Trecho do texto:
+---+
Com a devida vênia, entendemos ser aplicável a Súmula nº 106 nos feitos executivos fiscais. Primeiramente, é de se afastar a ideia de que a demora para despachar não pode ser incluída como “demora na citação, por motivos inerentes ao mecanismo da justiça”. “Demora na citação”, nesse contexto, inclui também a demora na determinação da citação, isto é, o lapso temporal em que se aguarda o pronunciamento judicial. Igualmente, é indubitável que o juiz, cujo principal poder-dever é o de prestar a tutela jurisdicional, está inserido no mecanismo da justiça.
No tocante ao momento do ajuizamento da ação de cobrança fiscal, não importa se o Fisco movimentou a máquina judiciária faltando poucos meses para o transcurso do prazo prescricional. É indiferente, também, se ajuizou várias execuções simultaneamente. Deve-se aferir, apenas, se cada proposição deu-se dentro de prazo quinquenal, cujo termo inicial é constituição do crédito. Defender a inaplicabilidade do enunciado 106 da Súmula do STJ para executivos fiscais sob o argumento de que a Fazenda deixa para ajuizar pouco tempo antes do final do prazo é, em verdade, desconsiderar a existência do próprio prazo.
Também em sentido contrário às ideias de Moura trazidas, vem se posicionando o STJ, para quem é admissível a aplicação da Súmula 106 nas execuções fiscais. Veja-se julgado recente:
TRIBUTÁRIO E PROCESSUAL CIVIL. VIOLAÇÃO AO ART. 535 DO CPC. INOCORRÊNCIA. ART. 514, II, DO CPC. REQUISITOS. EXECUÇÃO FISCAL. PRESCRIÇÃO DA PRETENSÃO EXECUTIVA. APLICAÇÃO DA SÚMULA 106/STJ. (...) 3. Em recurso especial representativo da controvérsia, decidiu o Superior Tribunal de Justiça que iniciado o prazo prescricional com a constituição do crédito tributário, o termo ad quem se dá com a propositura da execução fiscal. Outrossim, a interrupção da prescrição pela citação válida, na redação original do art. 174, I, do CTN, ou pelo despacho que a ordena, conforme a modificação introduzida pela Lei Complementar 118/2005, retroage à data do ajuizamento, em razão do que determina o art. 219, § 1º, do CPC, quando a demora na citação não for atribuída ao Fisco. Precedentes: REsp 1.120.295/SP, Rel. Ministro Luiz Fux, Primeira Seção, DJe 21/5/2010, julgado sob o rito do art. 543-C do CPC e AgRg no AREsp 167.016/DF, Rel. Min. BENEDITO GONÇALVES, Primeira Turma, DJe 19/6/2012. (...). (STJ. AgRg no AREsp 571.242/SC 2014/0216564-4, Relator: Ministro SÉRGIO KUKINA, Data de Julgamento: 05/05/2015, PRIMEIRA TURMA, Data de Publicação: DJe 14/05/2015).
+---+
Amostra de dados:
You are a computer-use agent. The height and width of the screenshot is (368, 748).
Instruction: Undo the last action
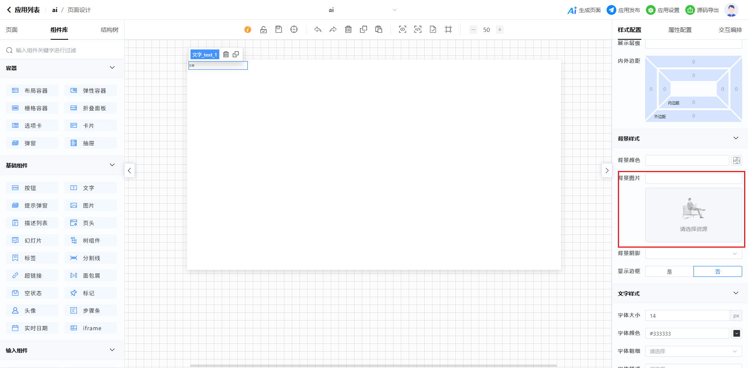[318, 30]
+---+
Instruções da tarefa: Transcreva a passagem do texto sobre a Súmula 106 nas execuções fiscais começando em "No tocante ao" e terminando em "do próprio prazo.". O material não tem relação com o texto.

Resposta ao exercício:
No tocante ao momento do ajuizamento da ação de cobrança fiscal, não importa se o Fisco movimentou a máquina judiciária faltando poucos meses para o transcurso do prazo prescricional. É indiferente, também, se ajuizou várias execuções simultaneamente. Deve-se aferir, apenas, se cada proposição deu-se dentro de prazo quinquenal, cujo termo inicial é constituição do crédito. Defender a inaplicabilidade do enunciado 106 da Súmula do STJ para executivos fiscais sob o argumento de que a Fazenda deixa para ajuizar pouco tempo antes do final do prazo é, em verdade, desconsiderar a existência do próprio prazo.